_EXERCISE DIRECTIONS_
Everything in the listing should be set down exactly, apart from the pictures.
<<<<
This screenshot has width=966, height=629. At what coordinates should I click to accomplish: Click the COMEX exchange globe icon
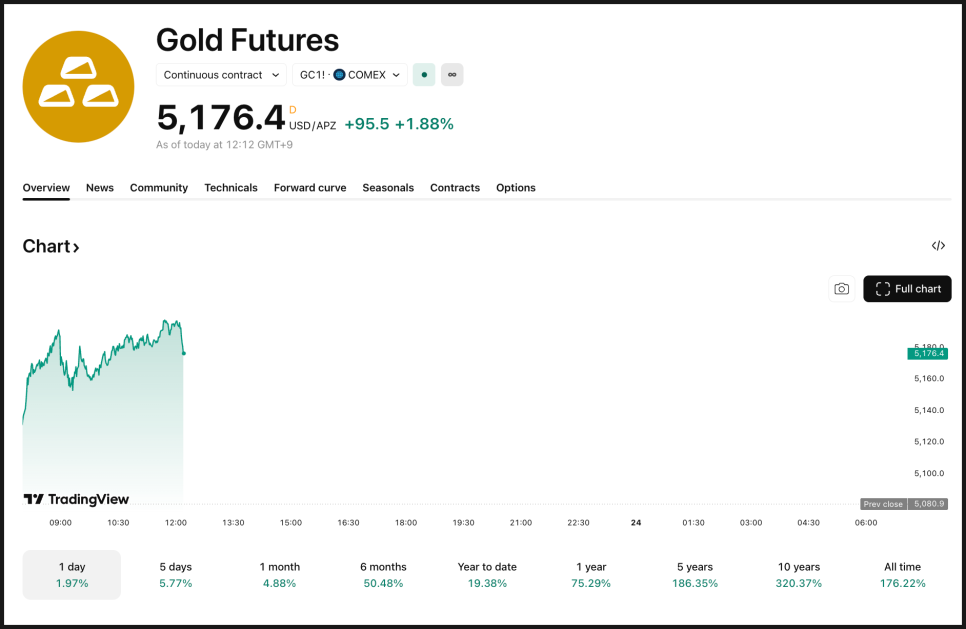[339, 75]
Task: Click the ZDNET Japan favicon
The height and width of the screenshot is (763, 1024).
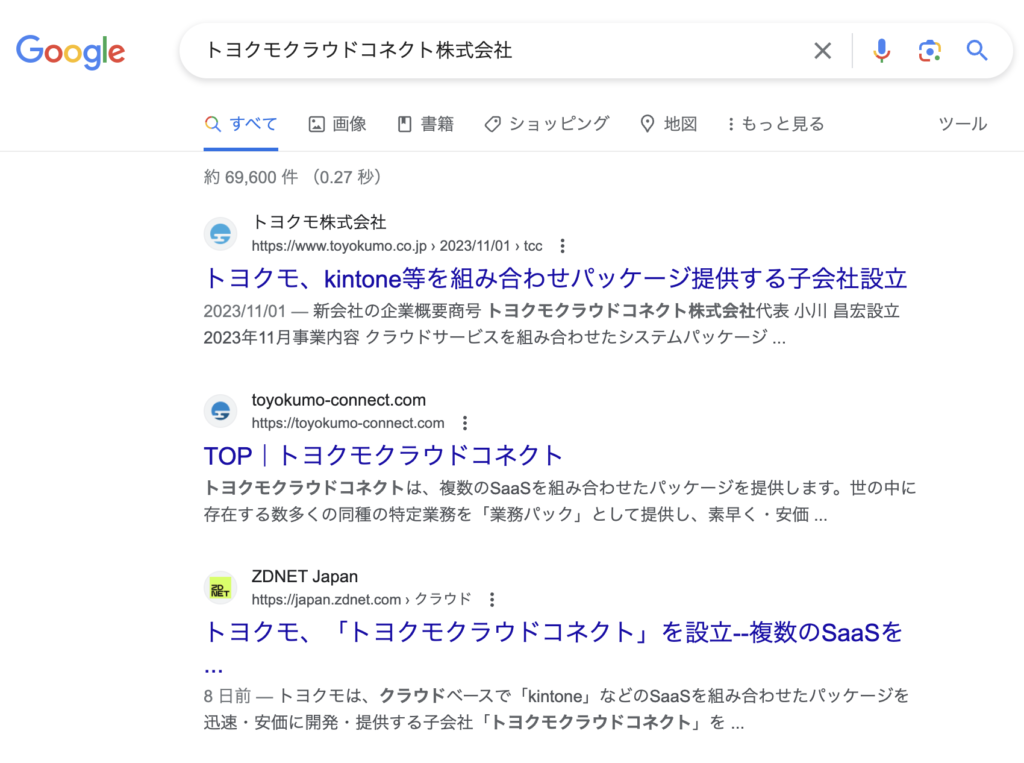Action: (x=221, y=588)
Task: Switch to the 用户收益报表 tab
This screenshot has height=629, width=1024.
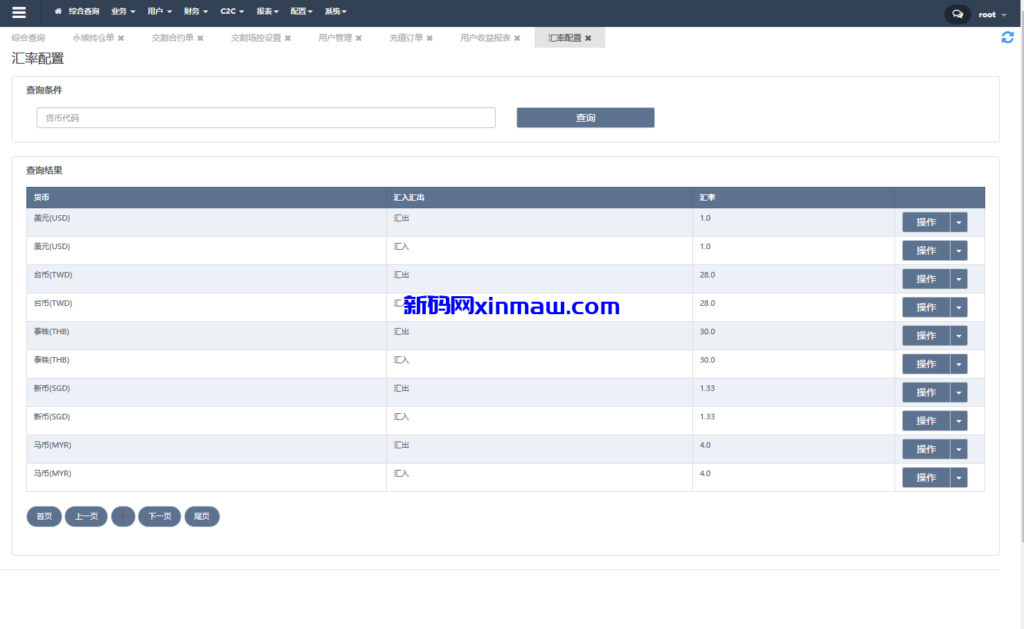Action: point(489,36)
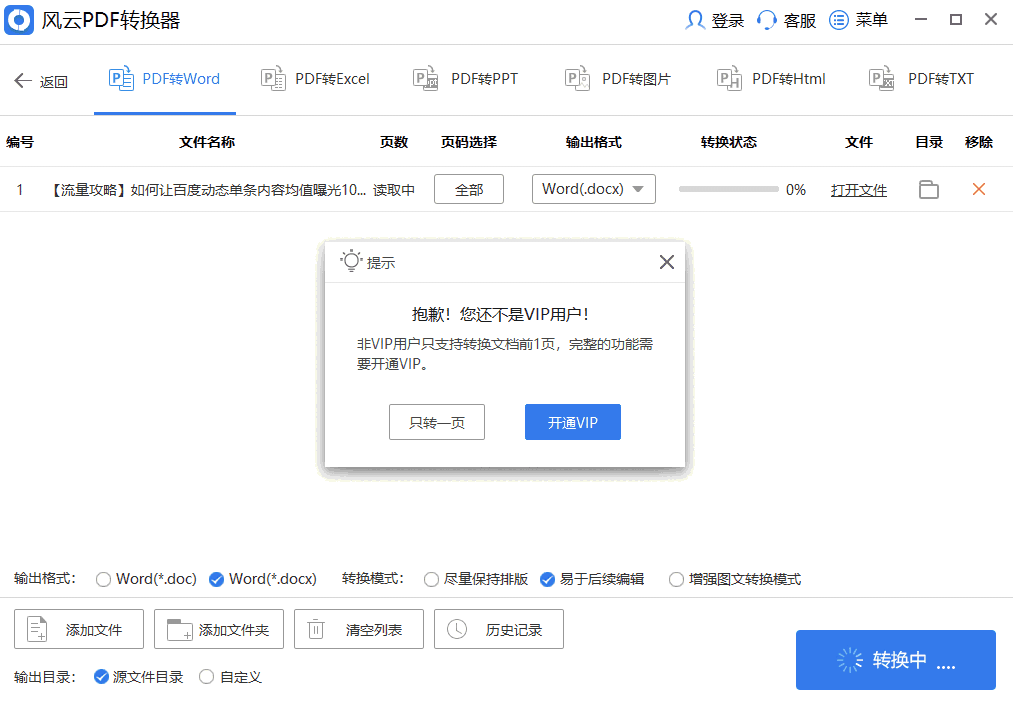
>>>>
_TASK OUTPUT_
This screenshot has width=966, height=629. At what coordinates should I click to accomplish: Click the COMEX exchange globe icon
[339, 75]
Task: Click the ZDNET Japan favicon
The height and width of the screenshot is (763, 1024).
Action: (x=221, y=588)
Task: Switch to the 用户收益报表 tab
This screenshot has height=629, width=1024.
Action: point(489,36)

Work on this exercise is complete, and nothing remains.